Philippe Leclerc de Hauteclocque
Always supporting her husband, Therese agreed to Philippe joining General de Gaulle in London, and he adopted the Pseudonym of Leclerc in order to protect her and his family from the invading forces, and in July 1940 General de Gaulle made him a commander alongside two others in order to rally French Equatorial Africa into the Free France cause.

Philippe Leclerc managed to rally support in Cameroon and remained there in charge for several months, at which time he had promoted himself to the rank of Colonel, and then General de Gaulle appointed him the Military Commander of Chad, so that he could prepare operations against Italian Libya.

He managed to take control of Koufra located within the south east of Libya in March 1941 and Philippe Leclerc swore to keep fighting until Strasbourg within the Alsace region was liberated.

Then following a successful campaign at Fezzan, Philippe Leclerc took part in another campaign during the early part of 1943 serving under General Montgomery, who was the head of the British 8th Army.
Philippe Leclerc and the Liberation of Paris

General de Gaulle placed Philippe Leclerc de Hauteclocque in charge of setting up the 2nd Armoured Division in the August of 1943, which was a unit trained and equipped by the Americans, and in Morocco, Philippe Leclerc succeeded in amalgamating the initial Free French core with Africa army units that had escaped from France via Spain along with Spanish volunteers.

So, at the end of 1943, General de Gaulle declared that the 2nd Armoured Division had been chosen to liberate Paris, which meant that it was transferred to England in the April of 1944 to complete training and they landed in Normandy at the start of following August.

An order was then given to march on to Paris and General Philippe Leclerc set up his command post in the Montmartre area of Paris, and by the end of August he had managed to secure a surrender from Von Choltitz, who was the German Commander for Paris at the time.
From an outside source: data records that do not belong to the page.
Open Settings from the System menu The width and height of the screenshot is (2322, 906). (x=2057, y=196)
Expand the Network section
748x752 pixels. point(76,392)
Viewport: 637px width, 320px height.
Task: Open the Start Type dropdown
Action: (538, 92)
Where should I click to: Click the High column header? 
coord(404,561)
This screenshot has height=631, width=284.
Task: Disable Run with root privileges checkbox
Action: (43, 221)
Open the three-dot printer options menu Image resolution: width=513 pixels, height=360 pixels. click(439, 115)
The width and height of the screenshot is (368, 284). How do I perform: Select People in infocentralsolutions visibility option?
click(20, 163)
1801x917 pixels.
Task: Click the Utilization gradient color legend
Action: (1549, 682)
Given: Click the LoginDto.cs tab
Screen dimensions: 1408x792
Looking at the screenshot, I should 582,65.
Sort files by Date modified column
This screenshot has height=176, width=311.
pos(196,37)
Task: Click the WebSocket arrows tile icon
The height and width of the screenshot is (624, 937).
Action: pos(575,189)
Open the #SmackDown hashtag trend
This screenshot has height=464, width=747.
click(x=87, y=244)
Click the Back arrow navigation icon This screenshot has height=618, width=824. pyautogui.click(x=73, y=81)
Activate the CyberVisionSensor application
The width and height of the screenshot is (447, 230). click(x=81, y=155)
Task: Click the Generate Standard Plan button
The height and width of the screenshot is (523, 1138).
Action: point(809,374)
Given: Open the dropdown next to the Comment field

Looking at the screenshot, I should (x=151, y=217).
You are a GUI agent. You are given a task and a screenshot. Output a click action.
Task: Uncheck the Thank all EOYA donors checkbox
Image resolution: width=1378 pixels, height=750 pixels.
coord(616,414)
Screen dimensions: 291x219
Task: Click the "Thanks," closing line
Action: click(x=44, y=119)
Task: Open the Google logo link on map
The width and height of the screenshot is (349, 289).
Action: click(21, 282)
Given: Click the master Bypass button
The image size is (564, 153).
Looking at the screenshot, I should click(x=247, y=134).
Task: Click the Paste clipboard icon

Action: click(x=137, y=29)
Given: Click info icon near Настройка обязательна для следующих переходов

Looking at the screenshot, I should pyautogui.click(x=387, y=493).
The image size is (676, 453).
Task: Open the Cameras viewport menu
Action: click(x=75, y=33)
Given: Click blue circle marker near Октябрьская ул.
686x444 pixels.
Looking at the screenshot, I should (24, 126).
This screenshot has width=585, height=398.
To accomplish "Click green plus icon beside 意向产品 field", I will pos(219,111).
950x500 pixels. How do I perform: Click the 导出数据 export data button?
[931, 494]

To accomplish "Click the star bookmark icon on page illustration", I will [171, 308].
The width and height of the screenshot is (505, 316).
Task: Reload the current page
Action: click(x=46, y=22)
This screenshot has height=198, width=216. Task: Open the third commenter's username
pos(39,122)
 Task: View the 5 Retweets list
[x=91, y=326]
You may also remember reading earlier that Philippe Leclerc de Hauteclocque vowed to continue his duties and military career until Strasbourg was liberated and this promise was fulfilled by the 2nd Armoured Division in November 1944.
General Philippe Leclerc
Paris streets World War II
Then the men of General Leclerc managed to seize the Eagle Nest of Hitler located in Bavaria, just a few days before Armistice Day on 8th May, and by the June of 1945 he handed over his division to Colonal Dio, who was one of the first recruits of Philippe Leclerc back in 1940.

After World War II

General Leclerc became the head of the French Expeditionary Force for the Far East and he play a major role in re-establishing the French Sovereignty in Indo China, but with some misunderstandings, he was then appointed Inspector of Land, Sea and Air Forces in North Africa from July 1946.

He continued his military duties including meeting officials such as the Sultan of Morocco in the Spring of 1947, but unfortunately, he was involved in an air accident and died tragically on 28th November 1947.
General Leclerc
Philippe Leclerc de Hauteclocque was given a state funeral, which was conducted at the Notre Dame Cathedral in Paris, and then he was buried alongside other National heroes at Les Invalides, which is where you can also find the Tomb of Napoleon Bonaparte I.

Also, a few years later by state decree, he was awarded the title of Field Marshal of France on 23rd August 1952 and as from 1994 there has been a museum in Paris dedicated to him, Jean Moulin and the Liberation of Paris called the Memorial du Marechal Leclerc de Hauteclocque.